▸ **Saved data entries**:
══════════

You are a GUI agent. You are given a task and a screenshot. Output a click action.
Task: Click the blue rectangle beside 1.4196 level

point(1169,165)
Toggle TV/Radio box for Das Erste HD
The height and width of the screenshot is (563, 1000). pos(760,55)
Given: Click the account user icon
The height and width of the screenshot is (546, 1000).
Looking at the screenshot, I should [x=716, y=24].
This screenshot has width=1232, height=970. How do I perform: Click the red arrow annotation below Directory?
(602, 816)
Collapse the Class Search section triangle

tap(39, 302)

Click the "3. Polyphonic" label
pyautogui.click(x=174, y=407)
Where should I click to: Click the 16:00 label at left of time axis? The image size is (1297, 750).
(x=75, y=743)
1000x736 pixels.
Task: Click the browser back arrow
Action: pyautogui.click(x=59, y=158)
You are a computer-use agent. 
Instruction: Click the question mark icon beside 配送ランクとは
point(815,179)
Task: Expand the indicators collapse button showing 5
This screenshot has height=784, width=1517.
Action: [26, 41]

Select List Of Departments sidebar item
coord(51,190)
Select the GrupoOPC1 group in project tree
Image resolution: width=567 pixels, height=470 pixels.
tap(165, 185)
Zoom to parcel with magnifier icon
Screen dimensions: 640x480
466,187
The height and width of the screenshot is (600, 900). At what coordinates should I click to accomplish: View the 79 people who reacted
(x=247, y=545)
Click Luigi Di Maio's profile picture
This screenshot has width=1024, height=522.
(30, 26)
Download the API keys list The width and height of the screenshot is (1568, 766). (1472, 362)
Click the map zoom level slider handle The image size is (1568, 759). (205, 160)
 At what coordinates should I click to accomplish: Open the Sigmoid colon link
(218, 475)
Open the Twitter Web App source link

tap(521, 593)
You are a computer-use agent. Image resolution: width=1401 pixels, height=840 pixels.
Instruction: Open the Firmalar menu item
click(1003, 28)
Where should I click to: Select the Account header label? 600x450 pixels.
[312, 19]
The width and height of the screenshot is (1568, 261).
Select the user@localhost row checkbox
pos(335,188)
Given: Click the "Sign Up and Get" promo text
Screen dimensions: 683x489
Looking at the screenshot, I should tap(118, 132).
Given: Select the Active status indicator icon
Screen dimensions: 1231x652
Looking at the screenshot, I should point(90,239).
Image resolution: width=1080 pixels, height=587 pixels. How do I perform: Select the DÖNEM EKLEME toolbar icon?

══════════

▸ **Action item**:
In the preceding records, how many lines include the word "computer"? Reply with the number only.

▸ **Task result**:
2